My life has dramatically improved since all this happened. I will shortly be graduating law school (and yes, I am slightly concerned about the character and fitness portion of the bar, but has received assurances that as long as I’m honest and open about the circumstances, I shouldn’t be denied admission). I have a fantastic boyfriend who knows all about it and still supports me. And my family stands behind me. Despite all of this, I still know damn well that many people believe that I should not be permitted to have this kind of great life, because I am a criminal. The implicit assurances that people can be convicted of a crime, be given a sentence, serve it fully, and come back out and resume their lives (within reasonable limits) doesn’t mean much anymore.

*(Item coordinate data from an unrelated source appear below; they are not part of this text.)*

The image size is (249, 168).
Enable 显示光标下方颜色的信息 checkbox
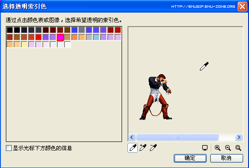[9, 148]
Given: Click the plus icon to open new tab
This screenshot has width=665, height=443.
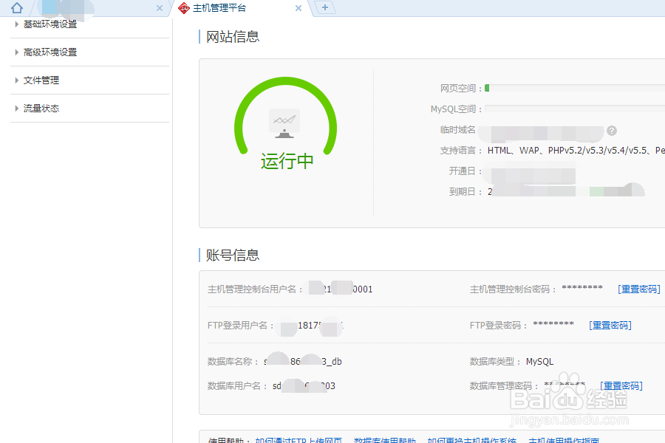Looking at the screenshot, I should pyautogui.click(x=324, y=8).
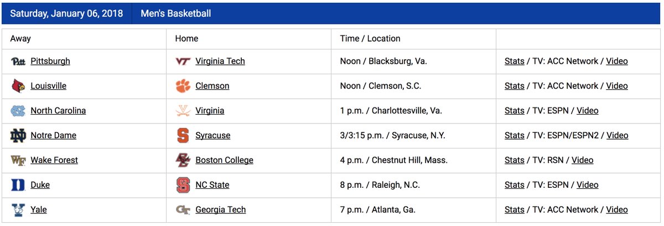
Task: Open the Virginia home team link
Action: tap(210, 110)
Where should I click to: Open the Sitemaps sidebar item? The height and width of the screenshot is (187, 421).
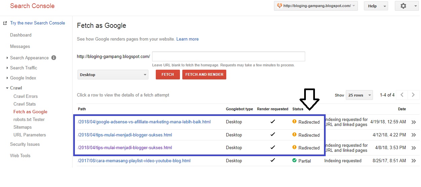point(22,127)
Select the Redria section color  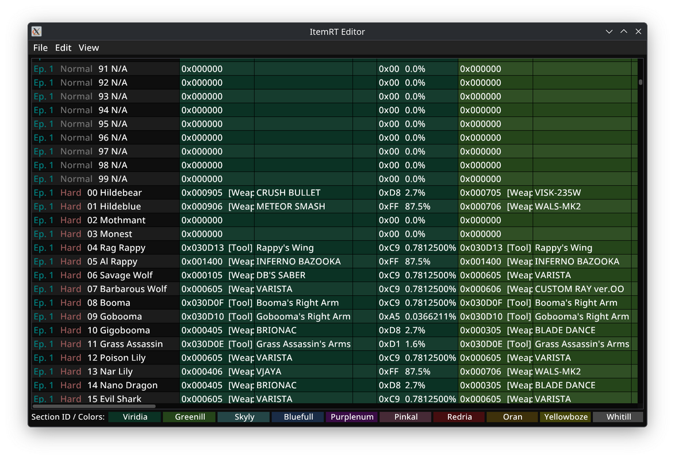[459, 417]
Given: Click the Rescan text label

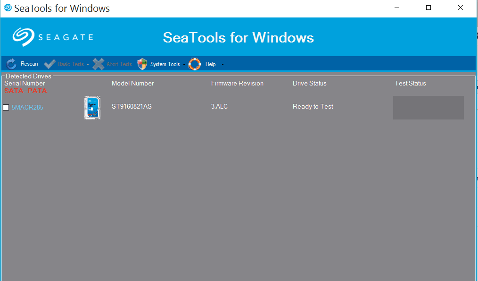Looking at the screenshot, I should (29, 64).
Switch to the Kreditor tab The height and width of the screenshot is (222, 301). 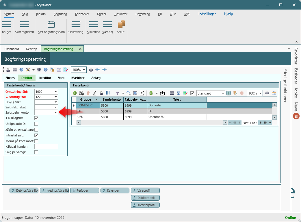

I know this raises really complex and icky issues about whether society owes former inmates and people with criminal histories a new start. Obviously, the kind of crime committed is a consideration here (like permitting violent sex offenders to simply move among the population again) or those whose crimes are considered abhorrent (like those convicted of rape). However, there is also a need to re-integrate former prisoners – if for nothing else, then to minimize the risk that they re-offend. And because that is the implicit promise of the criminal justice system – serve your time, do what we ask of you, and you will be free to go home and start over.
So, I said in the beginning that I wrote this little missive in response to the controversy around Michael Vick. Why? Because in a weird way, I understand the arguments being made about him. This isn’t a post about whether you believe the sentence he served to be sufficient to what he did (that’s a whole other topic, for another day). But I do understand the arguments about whether it is “proper” for Vick to get another chance at football or another chance to earn millions of dollars. The fact of the matter is, somebody you know has been to jail (whether they choose to disclose it to you or not). The fact also remains that jail is a punishment reserved for certain segments of society and not others (there are very few older, white, high-income people in jail right now). So taking these facts together, it becomes apparent that the way we treat former inmates says a lot about how we treat a large segment of society. I got very lucky with my experience. I intend to never return to the criminal justice system (at least on that side).
So at the end of the day, what do I want to leave you, dear reader, with? Do I want you to feel bad for Michael Vick, or myself, or any of the other former inmates out there? Hardly (sympathy does very little in a situation like this – and frankly, I doubt Michael Vick needs any). I do want you to remember that whether you know it or not, you probably know at least one person who has been on the inside and is labeled as criminal—and how you choose to treat them matters. A lot more than you think it does.